Since there are three of us, we don't have to buy the "big bird." Chad buys a turkey breast, de-bones it (I swear, I am also thankful I did not grow up on a farm!) and stuffs it. The favourites are smoked gouda, proscuitto and asparagus. Honestly, I don't know what any of our grandmothers think about this. My maternal grandma ate it with us one Thanksgiving and did say that it was good... but I know our families think we're a little "fancy" with food sometimes.

So here's the thing - I challenge any Thanksgiving hosts/hostesses out there to try something new this holiday. I'm not saying to alter your entire feast menu - but just one new side dish. It helps you celebrate thankfulness and fun for the holiday. And if it doesn't turn out to be a hit, pitch it and grab a can or two of green beans.

Don't get to cook for the dinner? Bring a new dessert... or shake things up with a cocktail or bottle of wine.

Thanksgiving is about fun and family. How can you change your "menu" and enjoy celebrating all that we have with those that you love?

Wednesday, October 28, 2009

What's Next?

Some changes are rapid. Some seem to take ages for adjustment. And several feel like they will never be finished!

Now that the major updates to our mudroom (or "anti-mud room" as I am now calling it) are done, some friends have started asking, "What's next?"

The thing is - our previous projects are not even fully complete yet. Little tasks remain for the master bedroom, the "anti-mud room," the living room, the eat-in kitchen area... We now have new carpet in the other two bedrooms, but the guest room still needs that all-important fixture: a bed! The pantry is completed, however, and I am loving it! But we do have several things to wrap up.

In addition to running out of funds for our insane list of home updates, the Christmas season is approaching. Priorities are adjusting due to money.

While we assess "what is next," I am looking forward to some cozy, relaxed nights. Warm meals on cold nights with time to enjoy the work that we have accomplished so far... And, of course, make lists of what yet needs to be done.

### Problems and tasks:
a) In the blog excerpt on home projects and holidays, condense the paragraph that begins "The thing is - our previous projects" into a short bulleted list that keeps its main facts.
b) Continue the blog excerpt on home projects and holidays, picking up after its final sentence.

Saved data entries
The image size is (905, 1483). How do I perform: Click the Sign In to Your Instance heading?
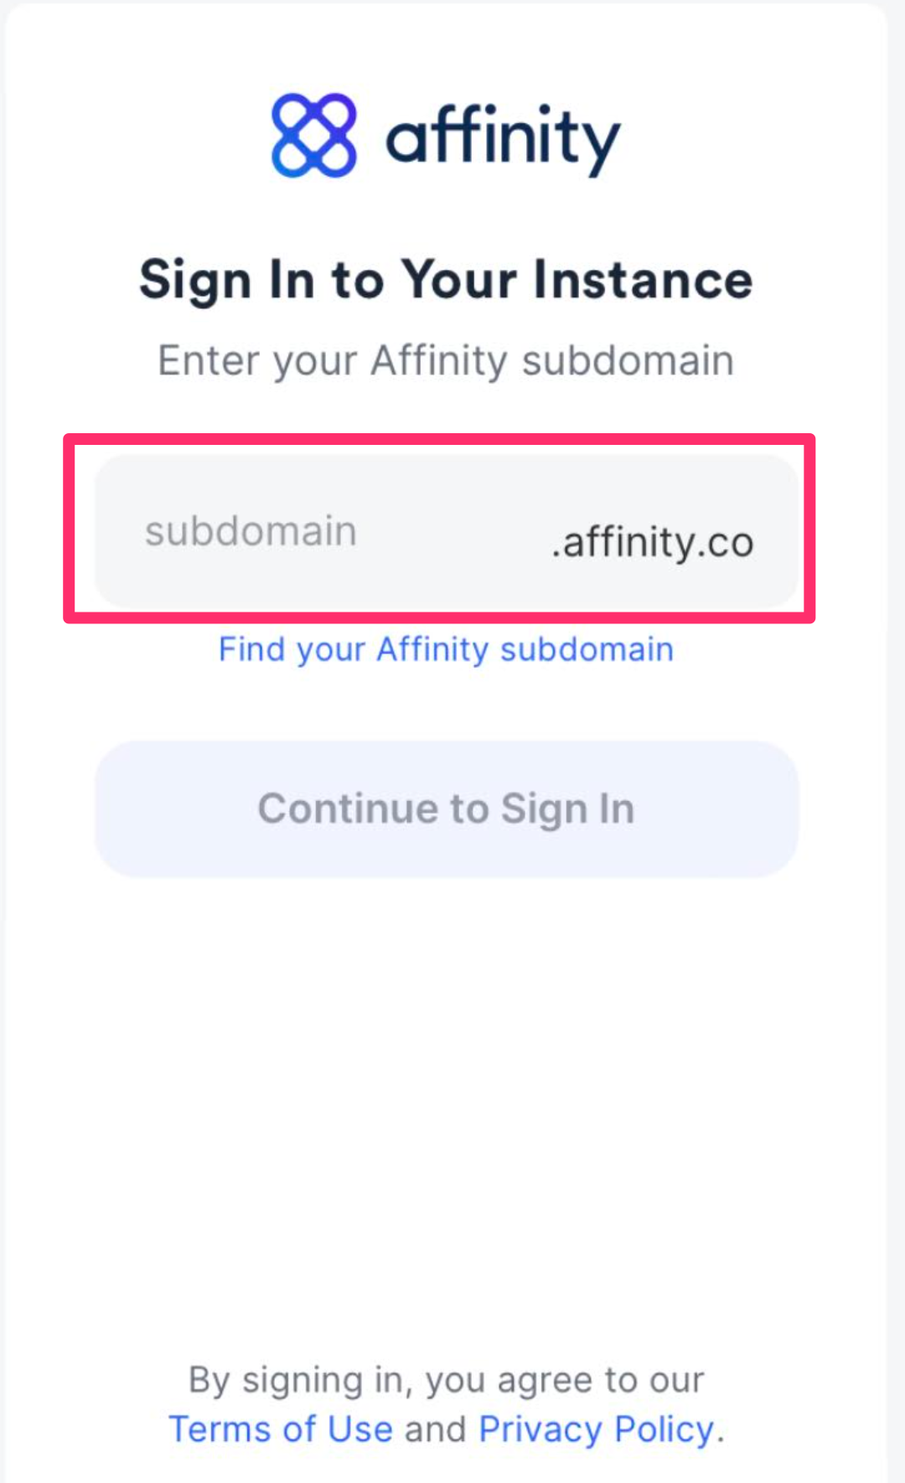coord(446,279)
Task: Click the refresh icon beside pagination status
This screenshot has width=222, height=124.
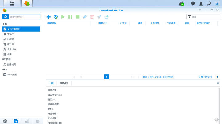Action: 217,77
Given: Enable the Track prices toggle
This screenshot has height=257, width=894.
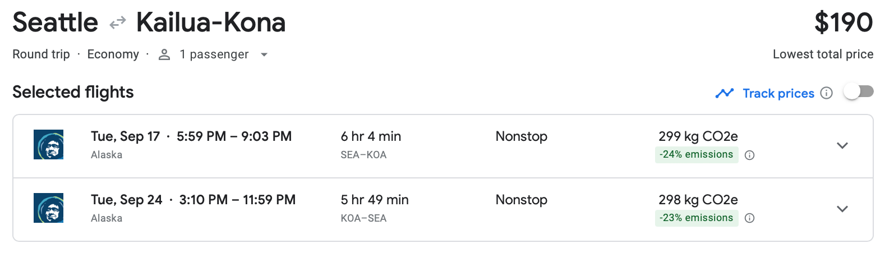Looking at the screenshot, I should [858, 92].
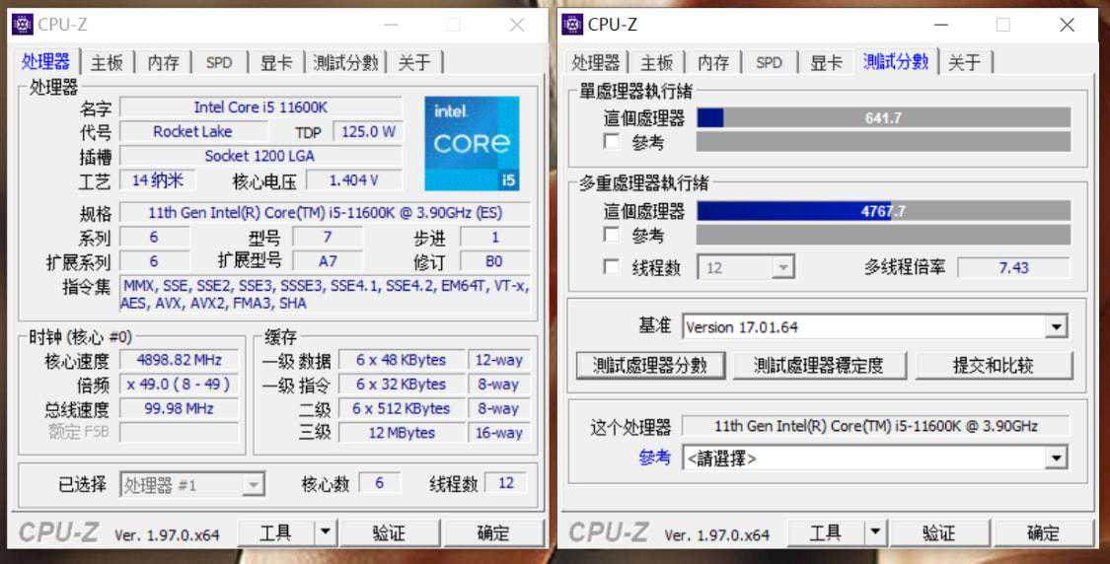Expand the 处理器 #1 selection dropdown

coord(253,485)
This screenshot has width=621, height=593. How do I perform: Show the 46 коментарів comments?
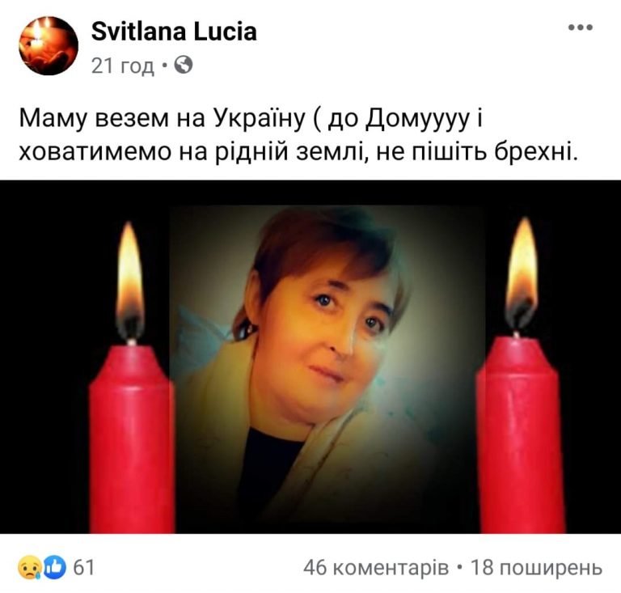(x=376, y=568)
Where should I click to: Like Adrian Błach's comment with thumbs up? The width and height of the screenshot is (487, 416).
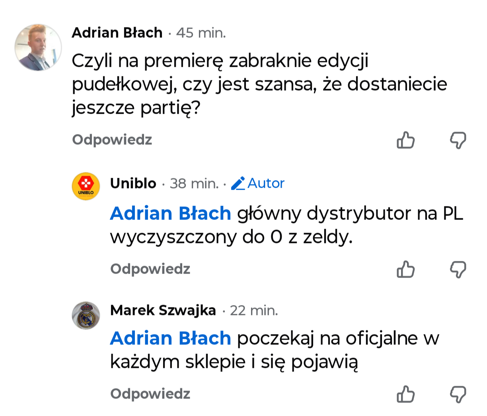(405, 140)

...

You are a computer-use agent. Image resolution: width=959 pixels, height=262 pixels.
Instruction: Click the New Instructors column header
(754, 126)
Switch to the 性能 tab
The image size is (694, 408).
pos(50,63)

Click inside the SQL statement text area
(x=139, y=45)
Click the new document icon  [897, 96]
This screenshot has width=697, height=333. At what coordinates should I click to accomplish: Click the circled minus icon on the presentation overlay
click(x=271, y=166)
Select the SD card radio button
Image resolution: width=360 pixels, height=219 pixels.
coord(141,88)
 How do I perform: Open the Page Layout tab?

### Numbered answers:
a)
- Earlier projects are not fully complete yet.
- Small tasks remain in the master bedroom, the "anti-mud room," the living room, and the eat-in kitchen area.
- The other two bedrooms now have new carpet, but the guest room still needs a bed.
- The pantry is finished.
- Several things still need to be wrapped up.

b)
Heaven knows the dining room fireplace is aching, begging and sometimes I know I hear it screaming for change. I'm sure we won't let it suffer much longer.

Wednesday, October 14, 2009

Change of Scenery

What is it about travel? A change of scenery can change your perspective. Getting out of your typical routines and problems can change your focus. And sometimes, you just need a break!

Chad and I tend to travel to larger cities that have more to see and to do than Peoria... yet we relax in these environments.

I think we are better able to let go of the problems and challenges we face everyday because they fade in comparison to how large the world is. When we travel, I witness people who have far more than we have, but also people who have much less.

Traveling opens my eyes to so many possibilities. It reminds me that choices result in the changes your life takes, the form of your existence. It makes me feel smaller yet stronger. The world is huge, and there are so many things that can capture your interest and abilities if you just let them.

New York City is enlightening to me. Maybe it's because of all the culture and the constant activity. Maybe it's because of the history and the incredible amounts of immigrants who approached our country for better opportunities. Maybe it's because we get to visit family members who live there and we get a glimpse of the city through their eyes.

I believe it is because of all these reasons and more - wrapped up into one marvelous long weekend.

I am at a crossroads in my life, but I live in Peoria and capable of making things happen. Seeing others, strangers as well as those I love, move on, grow and endure great changes to do so is inspirational. It may not be my time right now to change cities, but I can benefit from the possibility that it may happen someday.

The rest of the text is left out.